I experimented a bit and confirmed the result for $P = 17$ and $P = 257$. The parity of $g^x \bmod P$ looks rather random so I would guess that the argument should be somewhat "global" rather than constructive. I also noticed experimentally that:
If $x \in \langle g^{2^k} \rangle$ where $ 1\leq k < m$ then $Prob(x \bmod 2 = 0) = \frac{1}{2}]$.
This seems significant, but I can't see why it happens.

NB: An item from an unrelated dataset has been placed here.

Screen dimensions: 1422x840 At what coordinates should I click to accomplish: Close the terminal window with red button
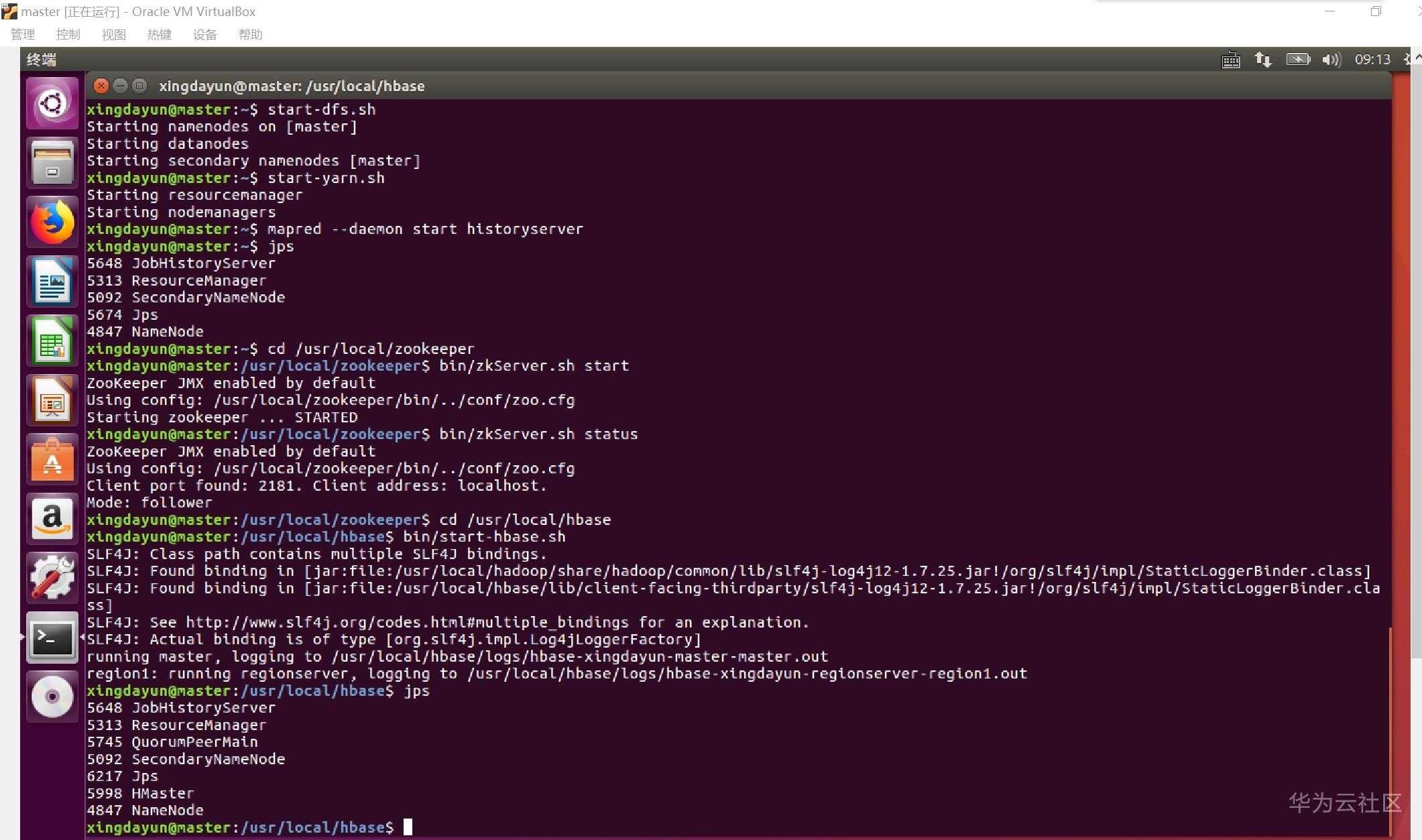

Note that proving this for $k = 1$ is actually sufficient for my question.
I am probably missing some basic group theory knowledge.
Thank you!
Later Edit: Changed some notation.
Since $g^{(p-1)/2}\equiv -1\pmod p$, we have \begin{align} g^{x+(p-1)/2}\bmod p &=p-(g^x\bmod p)\\ &\equiv 1-(g^x\bmod p)\pmod 2 \end{align} Thus if $\varphi(x)=((g^x\bmod p)-x)\bmod 2$, then $$\varphi\left(x+\frac{p-1}2\right)=1-\varphi(x)$$ hence the function $x\mapsto x+\frac{p-1}2$ induces a bijection $$\varphi^{-1}\{0\}\to\varphi^{-1}\{1\}$$ thus proving $$\mathrm P[\varphi(x)=0]=\frac 12$$